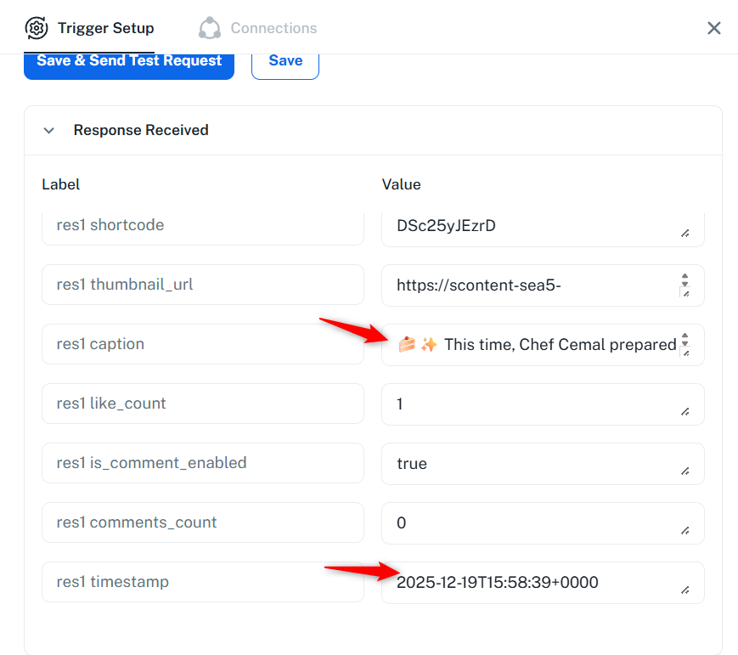
Task: Click the res1 caption label field
Action: 202,344
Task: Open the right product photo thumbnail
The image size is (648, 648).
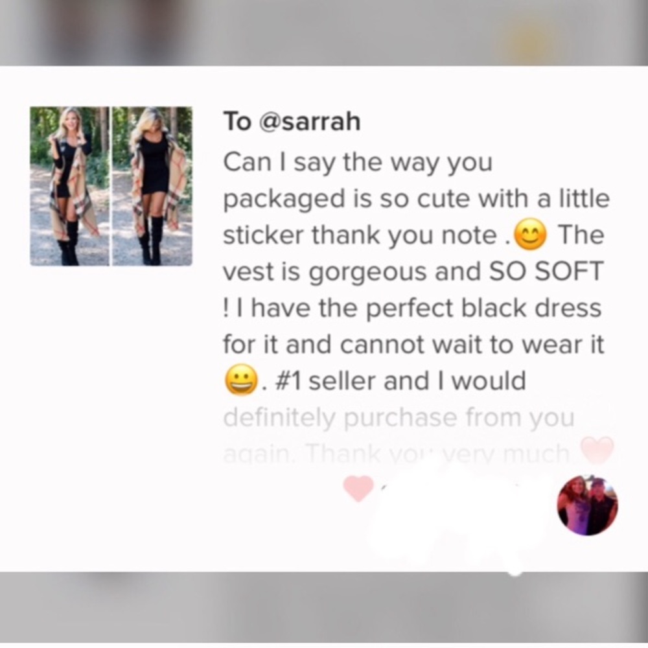Action: click(x=152, y=186)
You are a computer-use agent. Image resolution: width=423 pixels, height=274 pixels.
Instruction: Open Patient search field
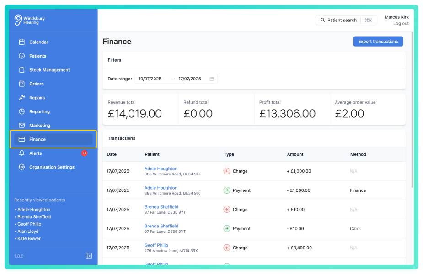[x=346, y=20]
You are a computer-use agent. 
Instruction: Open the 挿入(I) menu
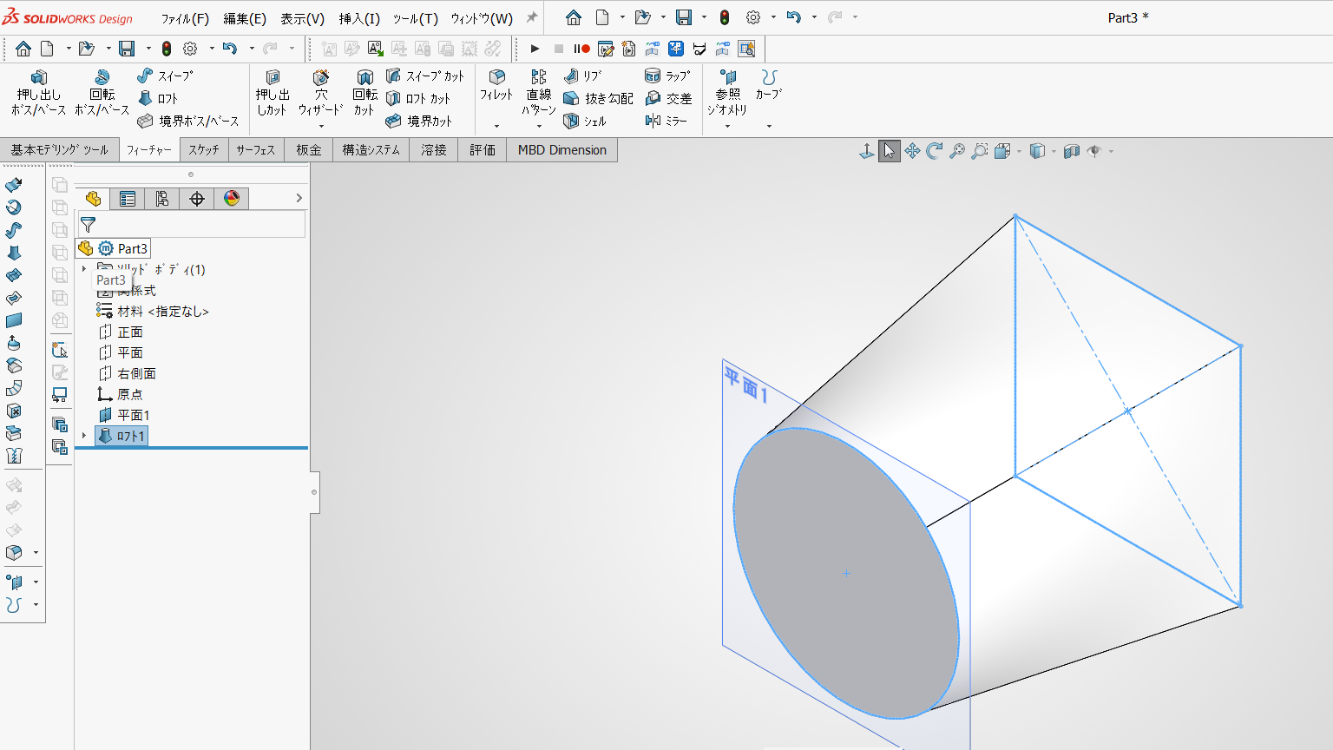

━━━━━━

◆ Task requirements:
Copy exactly the lines that run from the line containing "The image size is (648, 648)." to the end of the data, keeping both end lines and dropping every picture.

◆ Result of the exercise:
The image size is (648, 648).
Action: click(x=152, y=186)
You are a computer-use agent. Image resolution: width=423 pixels, height=274 pixels.
Instruction: Open Patient search field
[x=346, y=20]
You are a computer-use agent. 
Instruction: Open the 挿入(I) menu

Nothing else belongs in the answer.